- #1
GreenPrint
- 1,196
- 0
Sense e^x=Ʃ[k=0,∞] x^k/k!
then
ln(e^x) = ln(Ʃ[k=0,∞] x^k/k!)
x = ln(Ʃ[k=0,∞] x^k/k!)
is this true?
then
ln(e^x) = ln(Ʃ[k=0,∞] x^k/k!)
x = ln(Ʃ[k=0,∞] x^k/k!)
is this true?
Sure, but how useful it is, I don't know.GreenPrint said:Sense e^x=Ʃ[k=0,∞] x^k/k!
then
ln(e^x) = ln(Ʃ[k=0,∞] x^k/k!)
x = ln(Ʃ[k=0,∞] x^k/k!)
is this true?
Mark44 said:Sure, but how useful it is, I don't know.
I sense that you don't understand the difference between sense and since.
An infinite series in calculus 2 is a sum of an infinite number of terms. It is represented by the notation Σ (sigma) and is used to approximate the value of a function or to find the sum of a sequence.
The convergence of an infinite series can be determined by using various convergence tests such as the comparison test, ratio test, root test, and integral test. These tests involve comparing the given series to known convergent or divergent series and using their properties to determine the convergence of the given series.
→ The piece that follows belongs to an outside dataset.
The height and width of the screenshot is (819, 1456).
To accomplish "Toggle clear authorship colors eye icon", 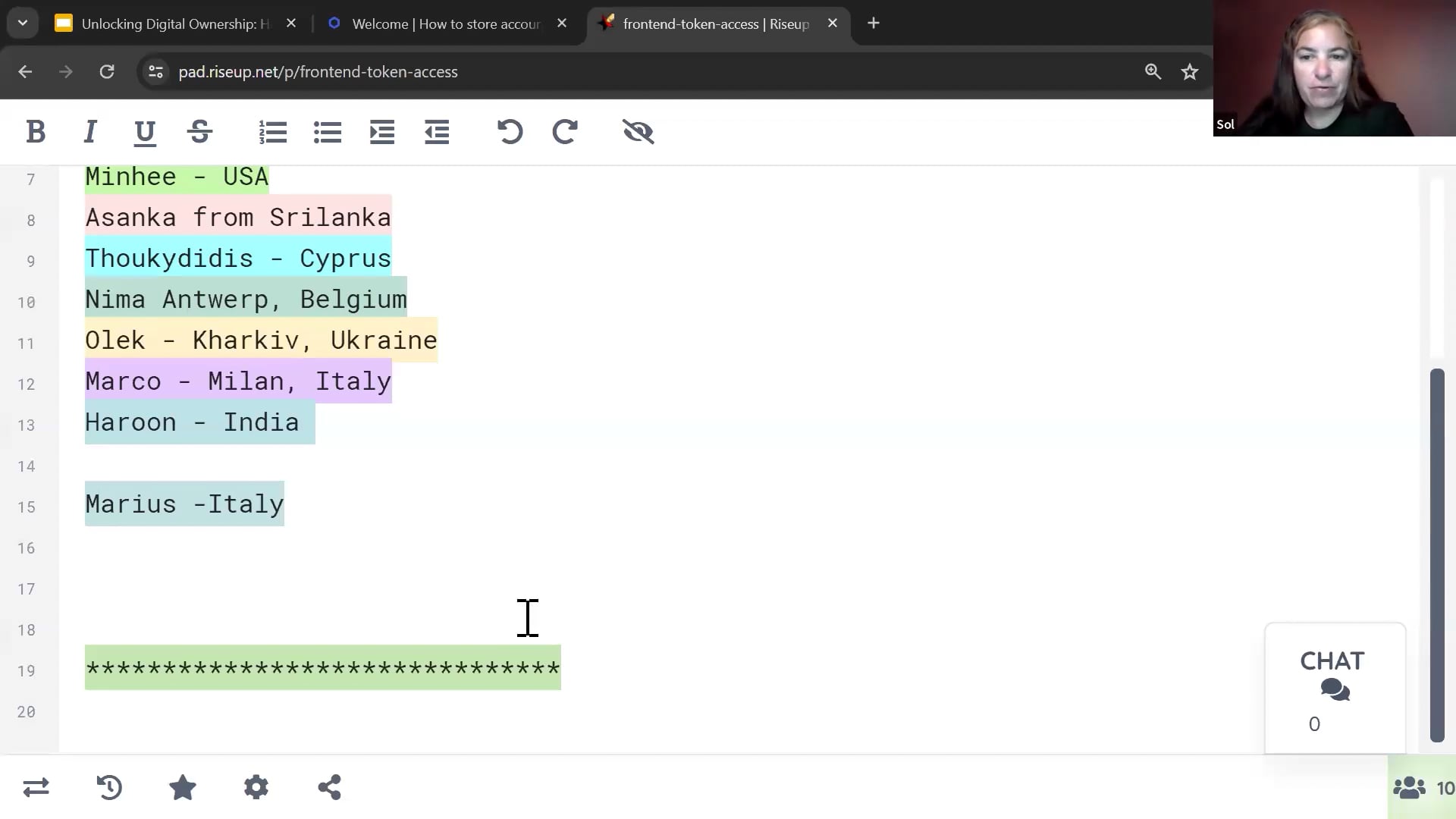I will [638, 132].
A convergent infinite series is one that has a finite sum or limit, meaning the terms in the series eventually get smaller and smaller and approach a specific value. On the other hand, a divergent infinite series is one that does not have a finite sum or limit, meaning the terms in the series do not approach a specific value and the series either grows infinitely or oscillates.
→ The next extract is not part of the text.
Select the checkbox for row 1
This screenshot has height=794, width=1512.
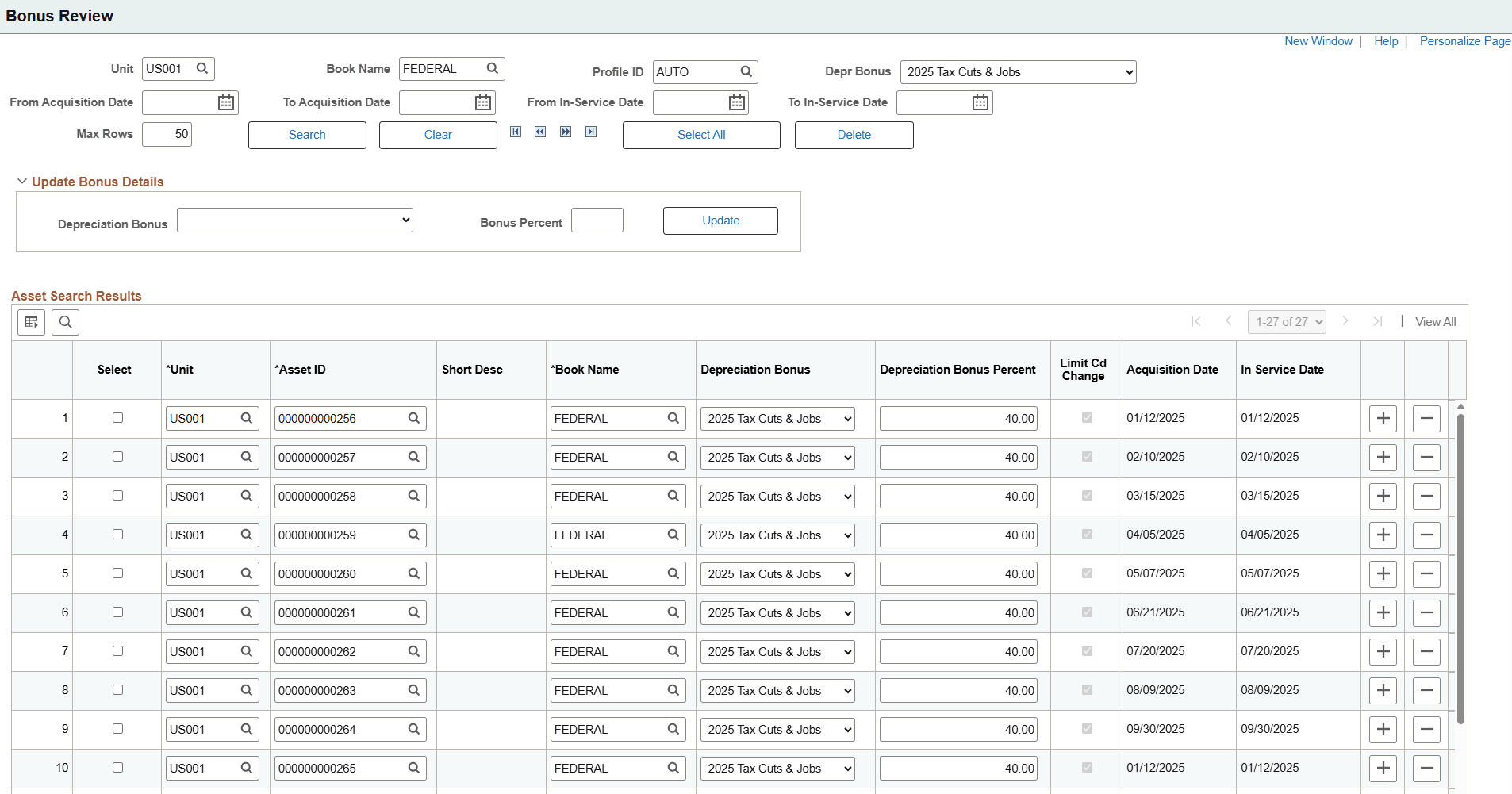pos(118,418)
The sum of an infinite series is calculated by taking the limit of the partial sums of the series as the number of terms approaches infinity. This process is known as finding the limit of the sequence of partial sums, and the resulting value is the sum of the infinite series.
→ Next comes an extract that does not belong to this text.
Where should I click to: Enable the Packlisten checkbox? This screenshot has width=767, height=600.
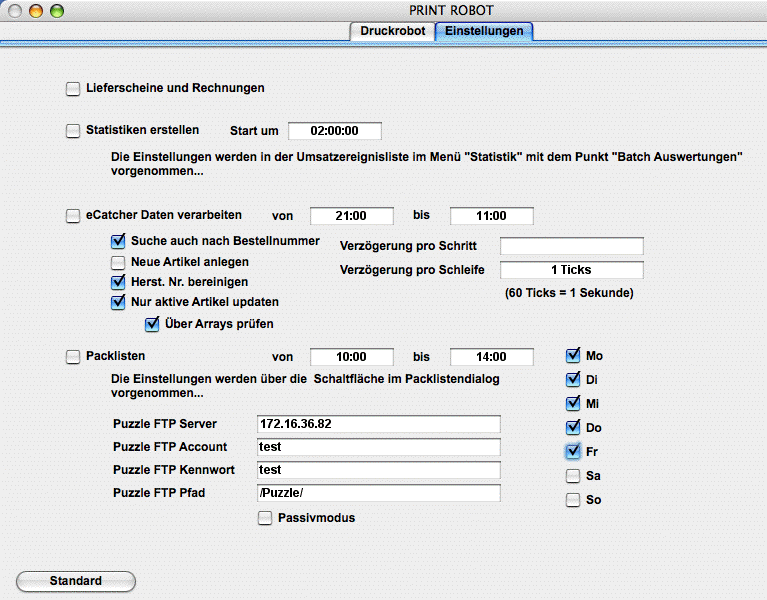(73, 356)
Calculus 2, specifically infinite series, is used in various real-world applications such as physics, engineering, and economics. It is used to model and analyze continuous systems, such as motion, population growth, and economic trends, where the variables are constantly changing. It also plays a crucial role in signal processing, control theory, and optimization problems.